On Sunday, July 28, the victim, who has asked B’nai Brith not to share his name publicly, was visiting his elderly parents at a condo building in the Saint-Laurent borough of Montreal.
While waiting for a cab operated by the Taxi Champlain company to stop blocking the underground garage, the victim heard the taxi driver shout, “I won’t move for any f***ing Jews!” The driver then allegedly threatened to kill the victim, who is visibly identifiable as a Jew because he wears a kippah, or Jewish head covering.
The victim then attempted to photograph the taxi number in order to file a complaint, at which point the driver exited his car and punched him repeatedly until a parking supervisor intervened. The victim’s phone was also smashed.
Much of the incident was captured on a nearby security camera. The victim's injuries were sufficiently serious to force him to visit a nearby hospital.
“This is a shocking antisemitic hate crime, in which someone could have been gravely injured or even killed,” said Michael Mostyn, Chief Executive Officer of B’nai Brith Canada. “Our thanks as a community go out to the good Samaritan who stepped in before this event became even uglier.”

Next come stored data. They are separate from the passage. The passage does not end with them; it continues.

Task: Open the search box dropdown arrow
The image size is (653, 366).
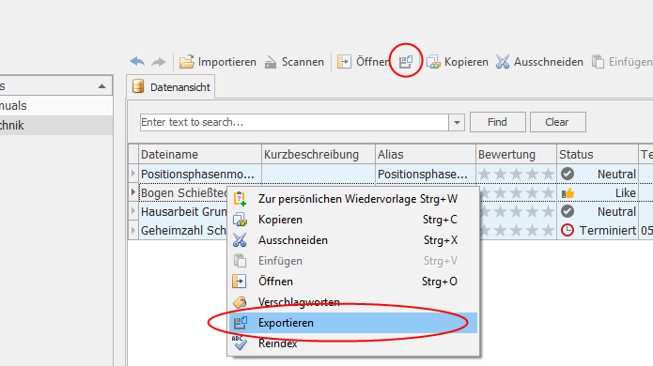Action: coord(457,122)
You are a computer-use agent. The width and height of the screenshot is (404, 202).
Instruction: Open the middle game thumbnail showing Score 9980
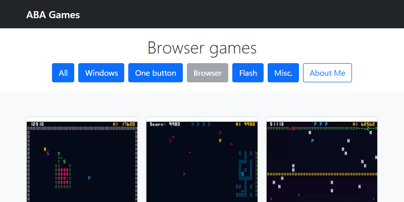click(x=202, y=161)
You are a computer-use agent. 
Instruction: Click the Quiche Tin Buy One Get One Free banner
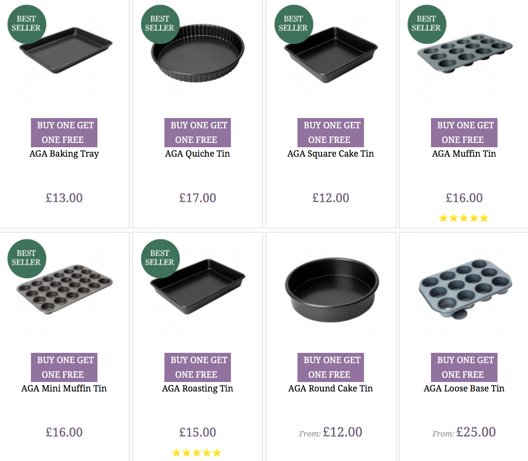(197, 132)
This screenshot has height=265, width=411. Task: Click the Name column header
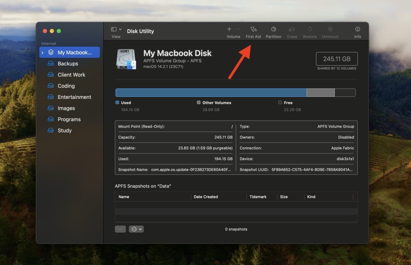coord(124,197)
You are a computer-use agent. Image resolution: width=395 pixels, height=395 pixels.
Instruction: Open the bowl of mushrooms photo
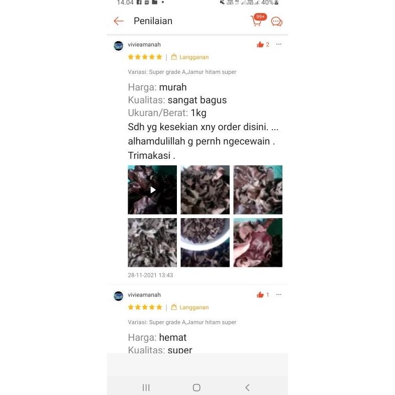click(205, 243)
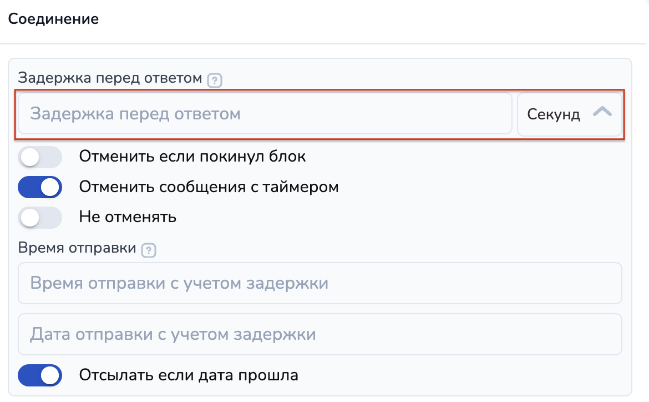Screen dimensions: 649x402
Task: Click the chevron arrow beside Секунд
Action: [x=602, y=113]
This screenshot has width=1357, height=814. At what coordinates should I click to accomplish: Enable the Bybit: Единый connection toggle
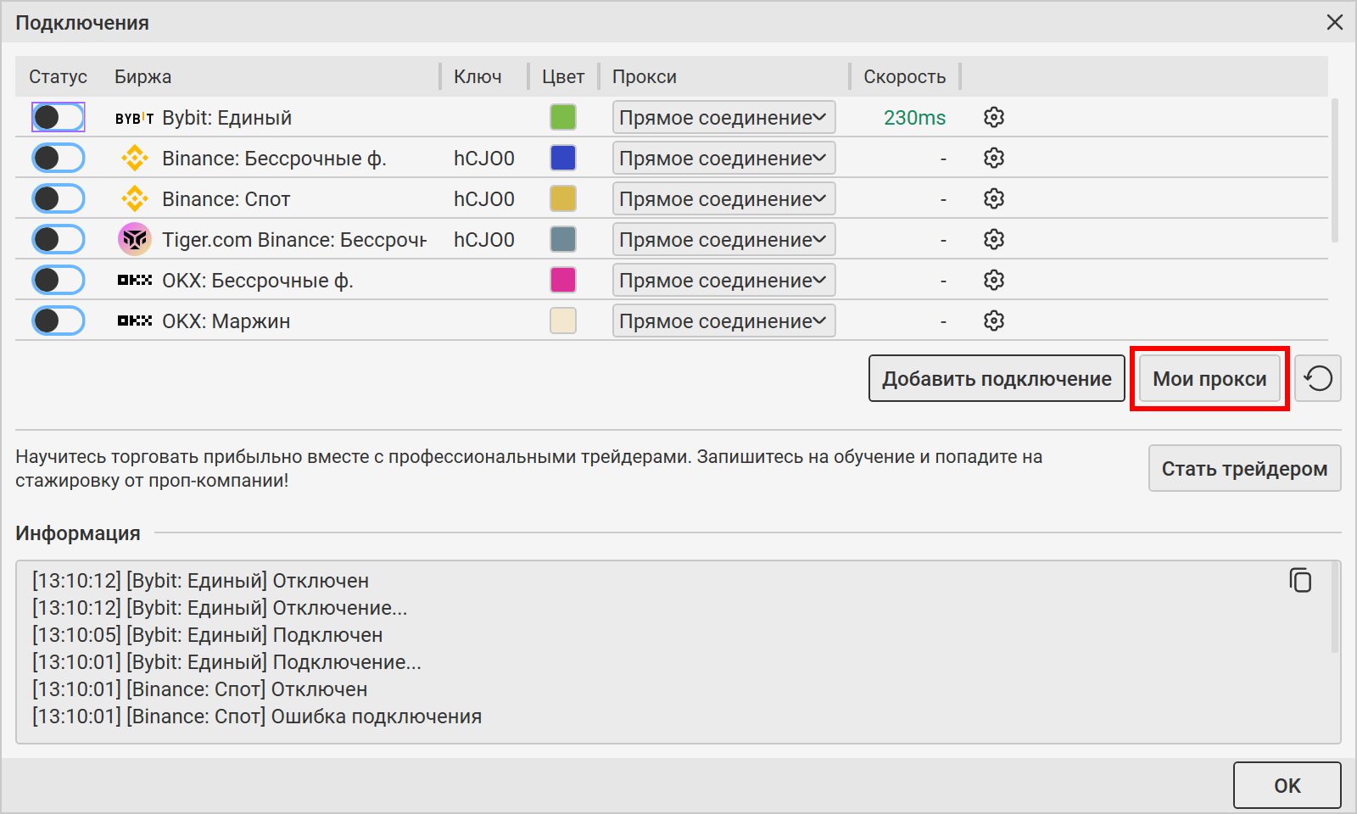[x=59, y=117]
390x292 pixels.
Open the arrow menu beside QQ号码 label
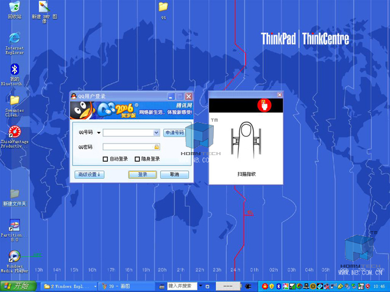tap(98, 132)
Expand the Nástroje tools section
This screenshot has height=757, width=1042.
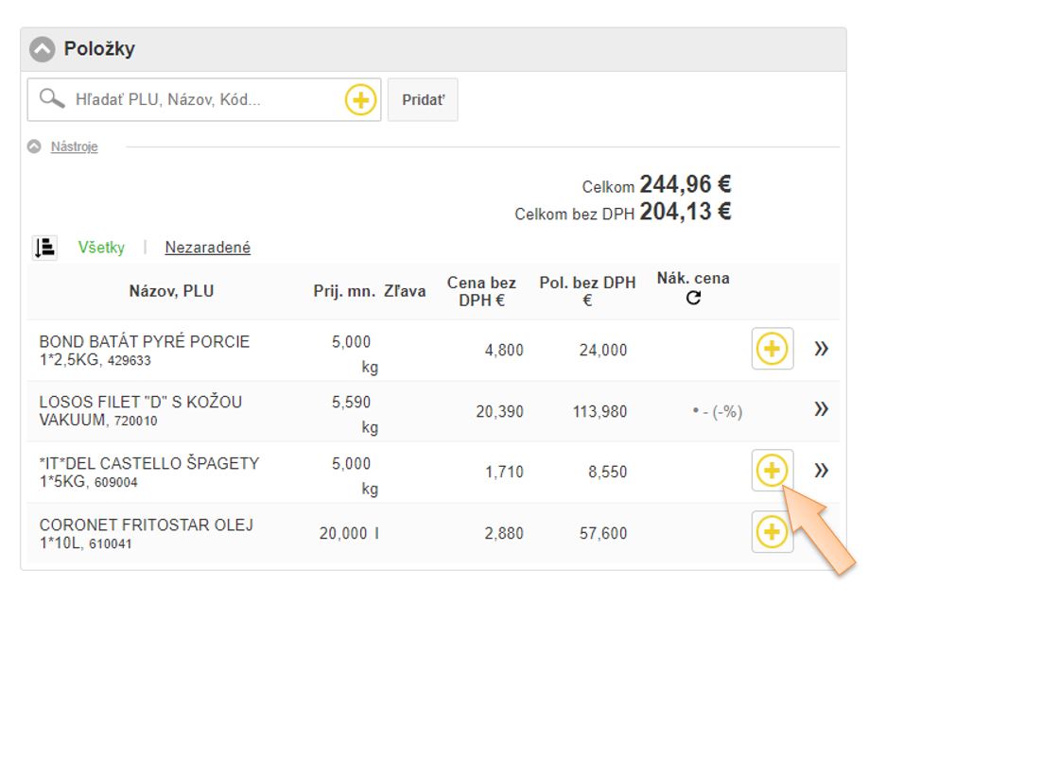pyautogui.click(x=74, y=146)
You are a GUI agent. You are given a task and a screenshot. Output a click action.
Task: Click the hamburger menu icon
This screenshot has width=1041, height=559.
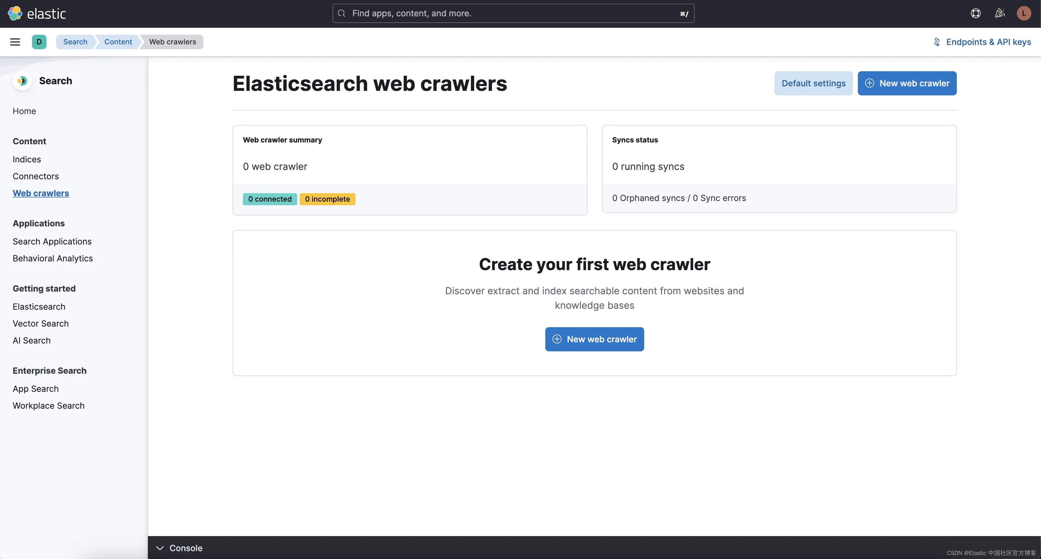coord(15,41)
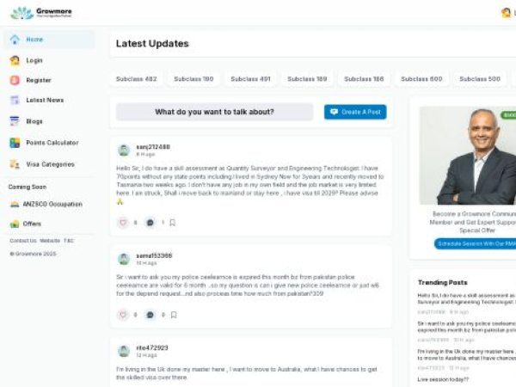Open the Contact Us footer link

(23, 241)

B’nai Brith is in touch with Montreal Police Service, who are investigating the incident and contacting Taxi Champlain to gather evidence.
Coincidentally, also on July 28, another Jewish resident of Montreal was subjected to antisemitic death threats, this time at a Tim Hortons in the city. This incident was also captured in part on video.
Quebec had the largest provincial share of antisemitic incidents in 2018 according to B’nai Brith’s Annual Audit of Antisemitic Incidents, which found that 709 of Canada’s 2,041 total occurrences took place in the province.
Many local Jews, especially those who wear the kippah or other visible signs of Jewish identity, have reported feeling less secure in the shadow of Quebec’s Bill 21, which bans religious garments such as the kippah from various public sector professions.